蟻は今日も迷路を作って

真面目な話からそうでない話まで。本当の話から嘘の話まで。蟻迷路(ありめいろ)という人が書いてます。

結婚した

生時代から付き合っていた人と結婚した。

いま私の左手の薬指にはプラチナのリングが、まだ自分の居場所を決めかねるように嵌められていて、それは春の小学一年生がランドセルを背負っている姿や18歳で初めてスーツを着た青年の恥ずかしいような相貌を思い起こさせる。まだ全然馴染んでいなくて左手の薬指には違和感がある。

2年も同棲していたし、区役所に婚姻届けが受理されたとはいえ「夫婦」になった感じはあまりしない。同棲ってぬるっとはじまってぬるっと終わる点でメリハリがつきにくい。

同棲をはじめた頃ブログにその旨を書いたら、年齢が上の方の読者から「同棲するなんてふしだらだ」みたいな意見を貰ったことがある。メリハリがつかないだろうし終わりがない。自分たちの立場をきっぱりとしない。女が捨てられることが多い。など。

まったくイメージばかりが先行して物を言われるので困ったものだが、まぁ、気持ちはわかる。困ったものだが、と書いたけど困ってもいない。いろいろな意見があっていい。

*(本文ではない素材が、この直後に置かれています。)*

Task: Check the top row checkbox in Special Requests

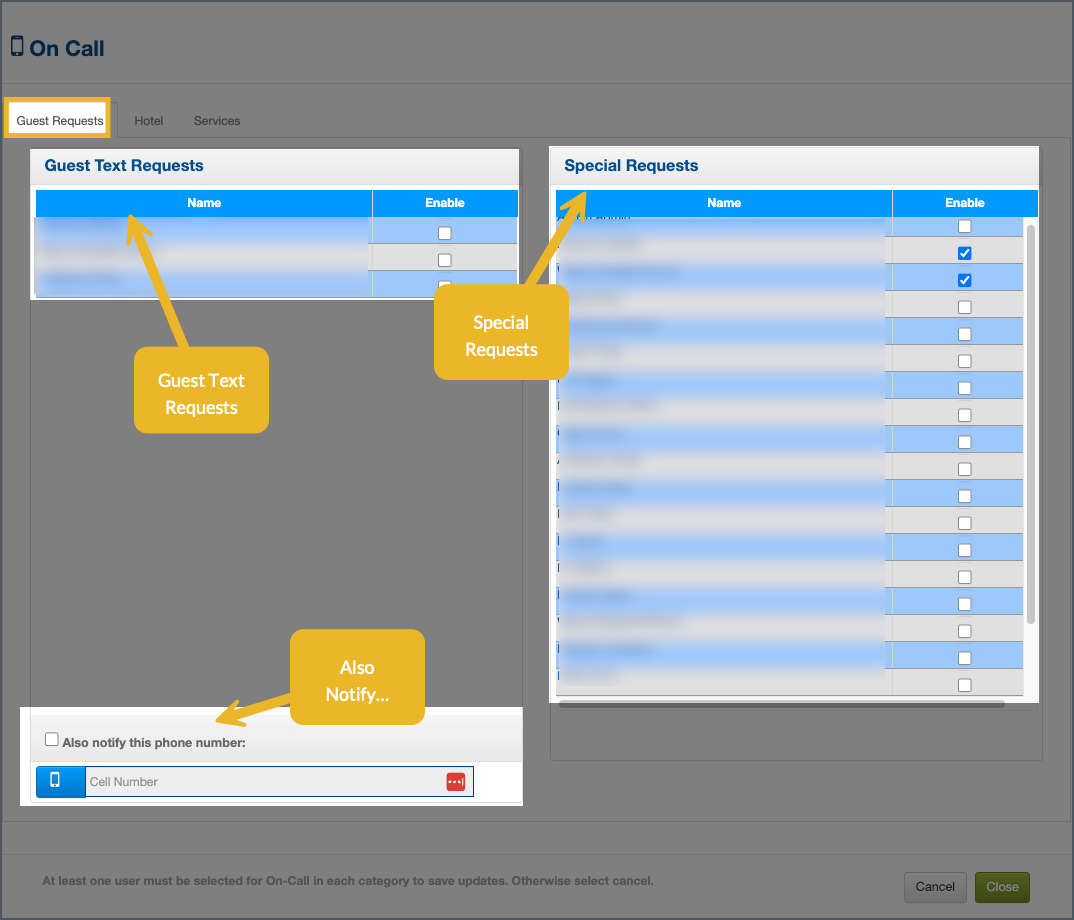Action: tap(965, 226)
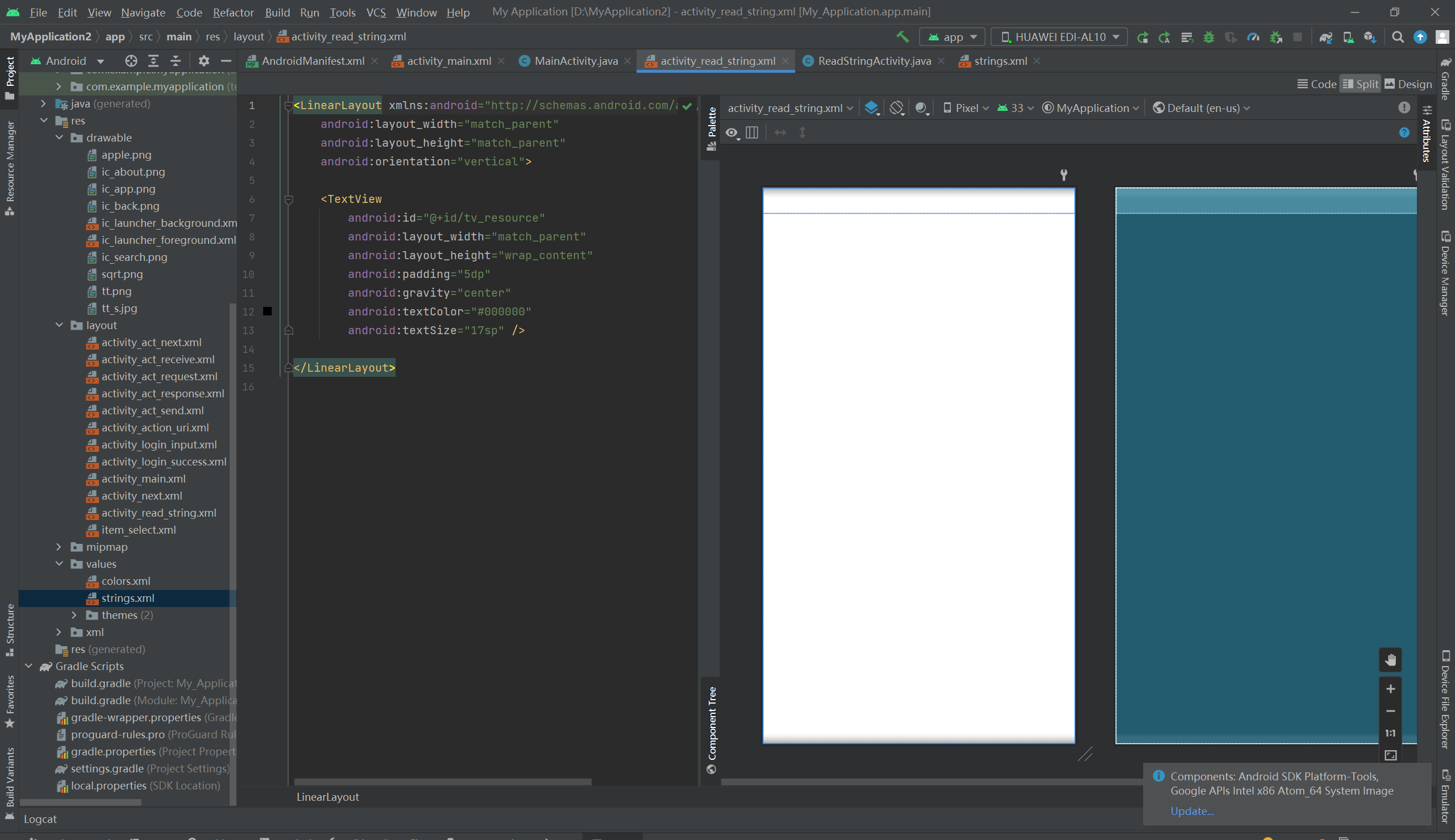Viewport: 1455px width, 840px height.
Task: Switch to ReadStringActivity.java tab
Action: coord(874,61)
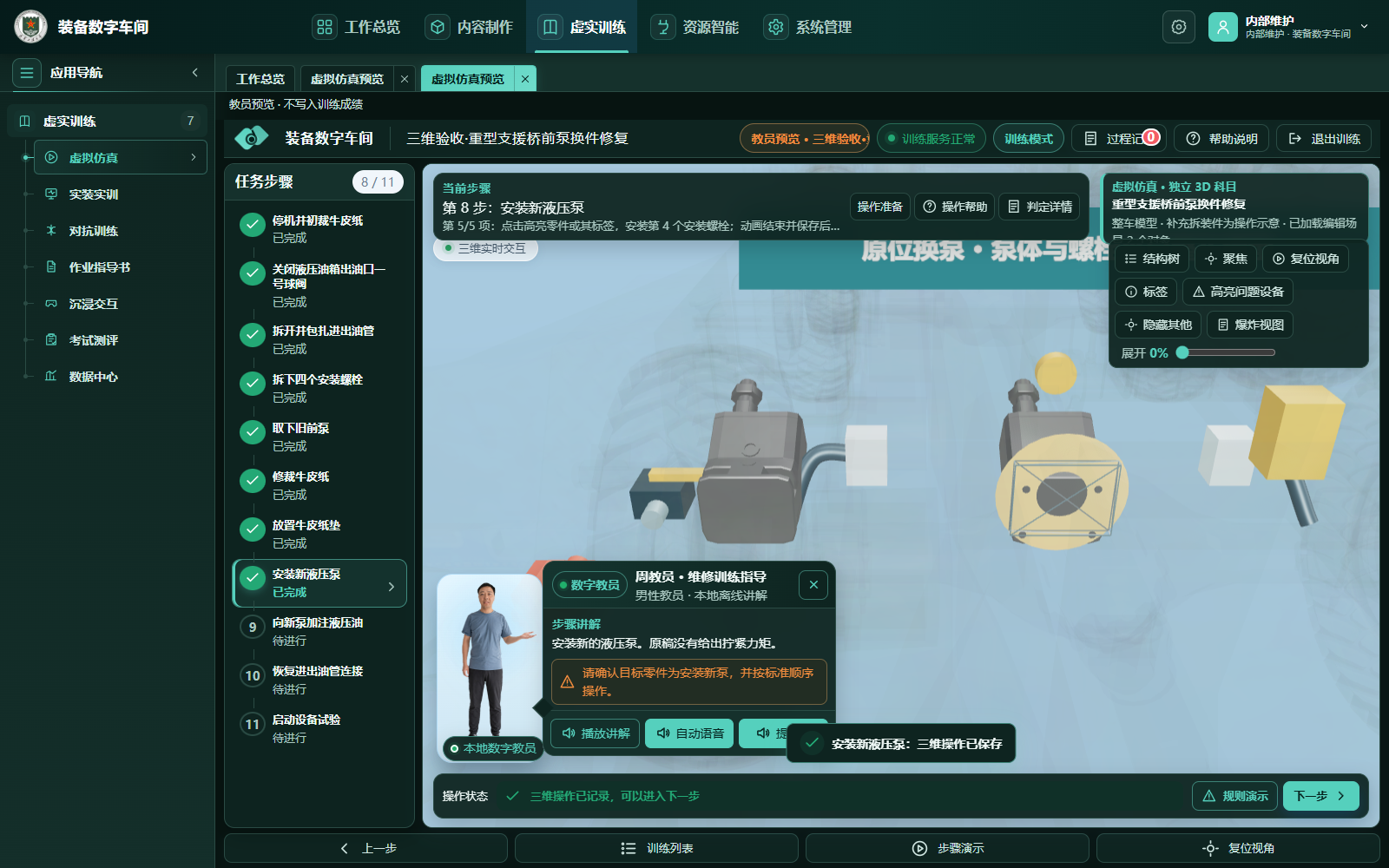Open 过程记录 log with red badge
Screen dimensions: 1389x868
(x=1119, y=139)
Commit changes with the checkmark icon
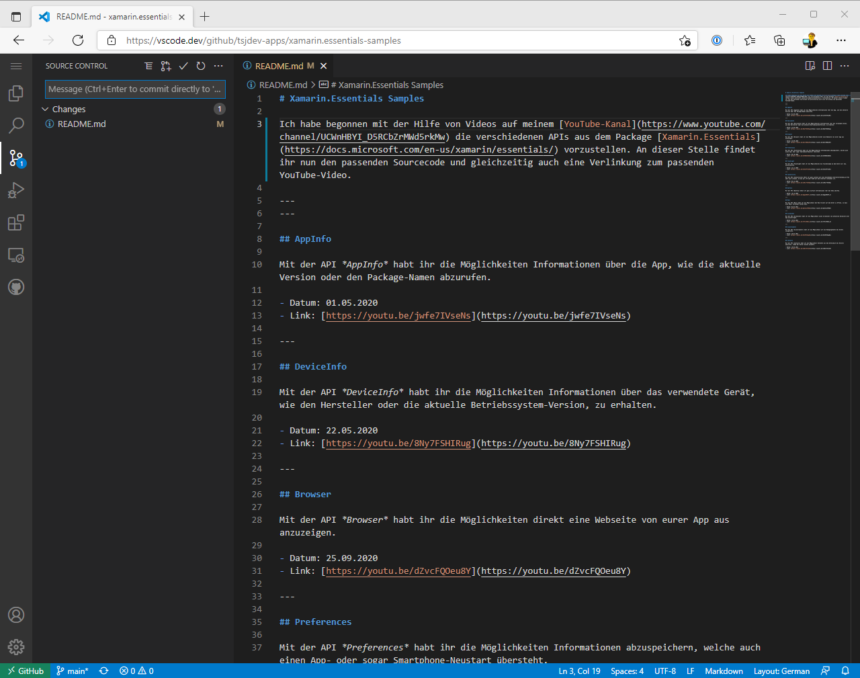This screenshot has height=678, width=860. tap(183, 65)
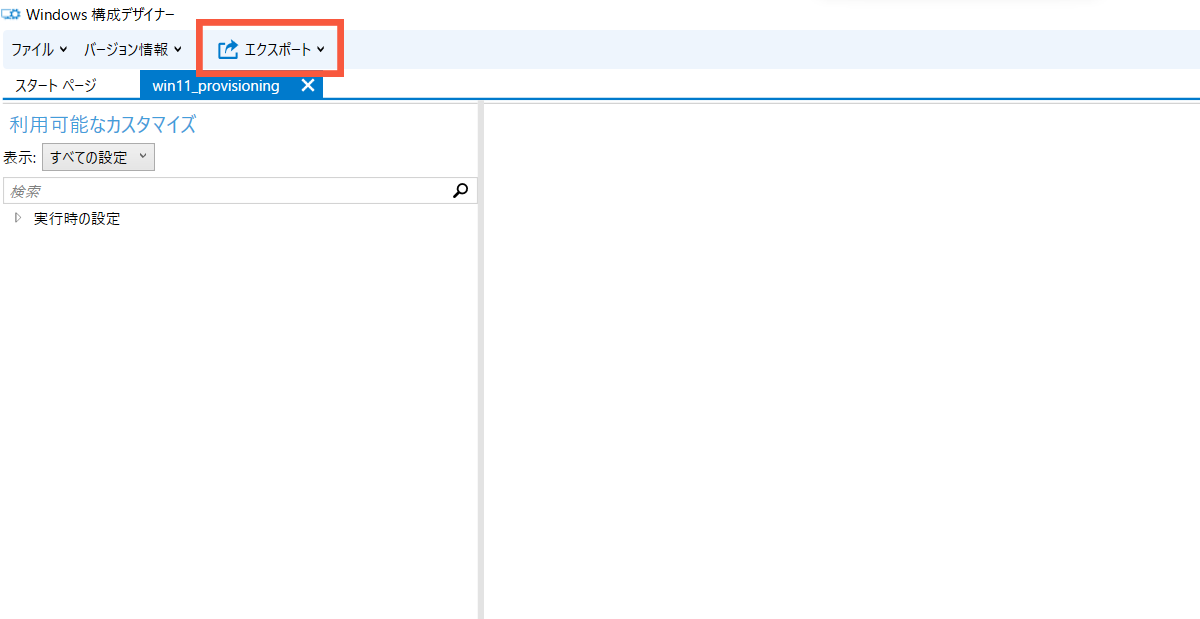Open the バージョン情報 menu

pos(127,47)
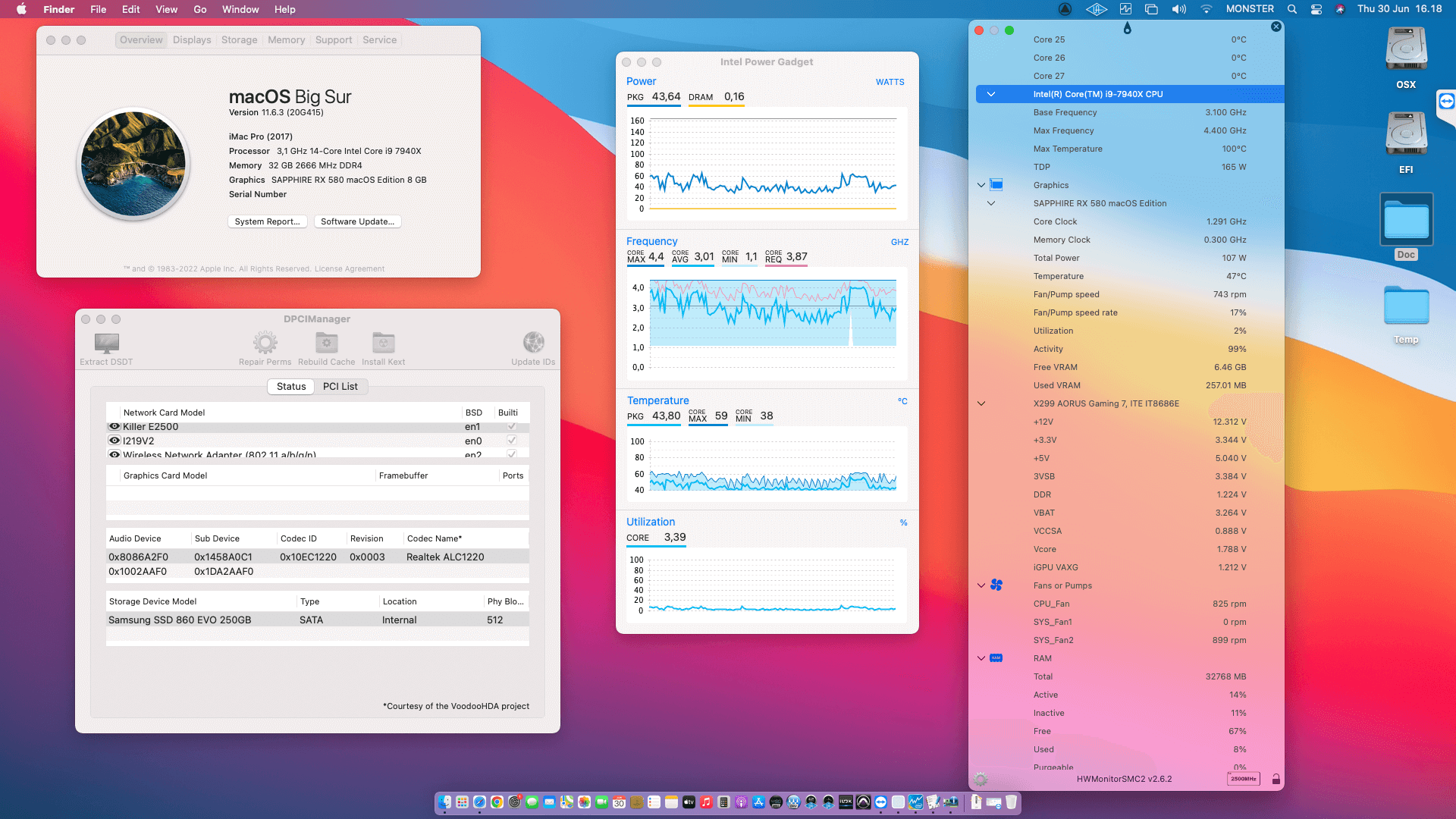Collapse the Fans or Pumps group
This screenshot has width=1456, height=819.
click(x=981, y=585)
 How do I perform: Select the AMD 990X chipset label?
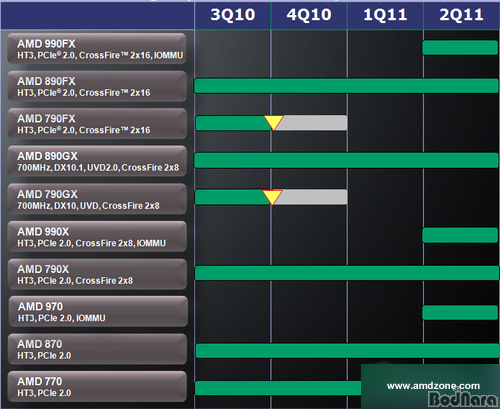coord(97,236)
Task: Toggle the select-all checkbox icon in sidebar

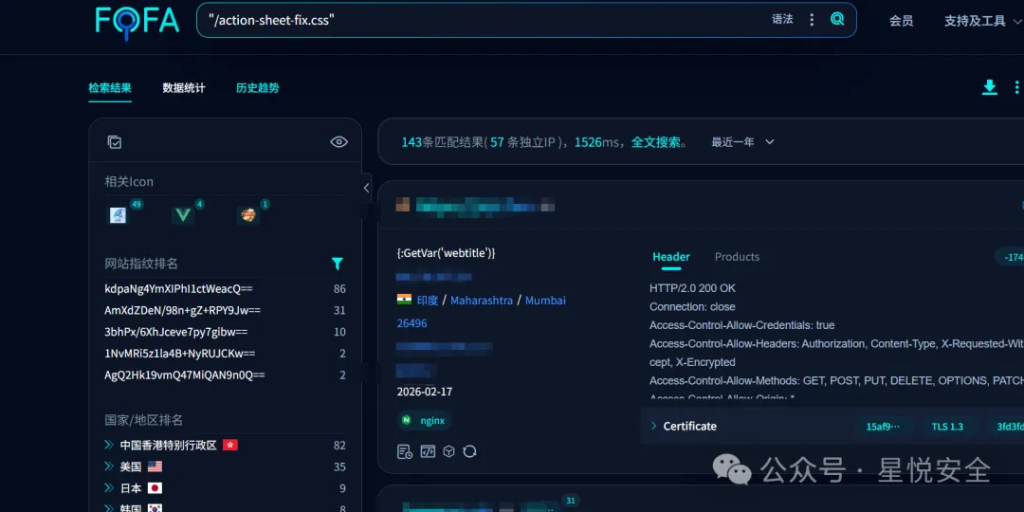Action: pos(114,142)
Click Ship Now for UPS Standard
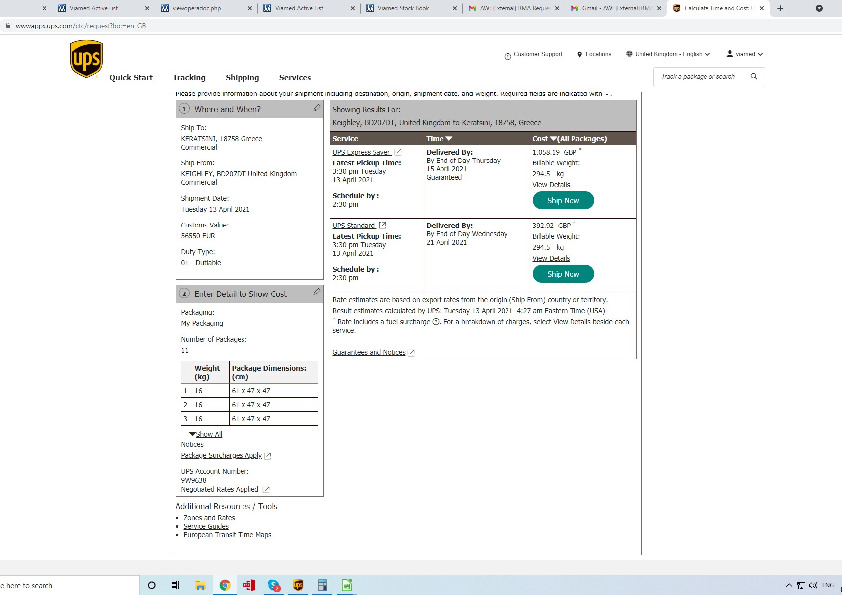The width and height of the screenshot is (842, 595). coord(563,273)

同棲をはじめた最初から結婚を前提にしていたし、なんなら同棲前からお互いの両親に挨拶に行って了承を得ていたこともあって「意見」はまったく的外れだったのだが、たしかにメリハリがつかなくなるというのは一理あった。今だってそうだ。夫婦になった感じがしない。

でもさ、いいじゃん。同棲って言葉の響き。

恋人と一緒に暮らせるのって素敵じゃん。若いうちにできることなんだから。

青春なんだよ。

いろいろな意見があっていい。私は同棲、すごく楽しかった。よかった。いい思い出になった。

 

このブログでは彼女のことをずっと「恋人」と書いてきた。

「彼女」はどうしても三人称単数の代名詞な感じがしたし、「恋人」と書いたほうが本人の愛らしさを表していると思えたのが理由だ。

でもこれからは「妻」になっちゃうんだな。

もう「恋人」と書けないことに寂しさを覚える。もっと恋人のことを書いておけばよかった。恋人という響きの、舌の上を転がるくすぐったさがそのうち懐かしくなるのだろう。

 

書類上、私たちはたしかに夫婦になった。もう恋人じゃない。夫婦だ。単なる同居人ではなく、パートナーだ。

でもまだお互いに「夫婦」になった感じはあまりしない。

ずっとこんな感じなのだろうか?

でもまぁ、ずっとこんな感じでもいいような気もする。「夫婦」って究極のところ社会の名前であり立場の名前でしかなくて、言葉はどうしてもこの関係性の本質を突き詰めることはできないのだ。ずっとこんな感じでもいい。

だってずっとずっと、一緒にいるんだから、それには変わりがないのだから。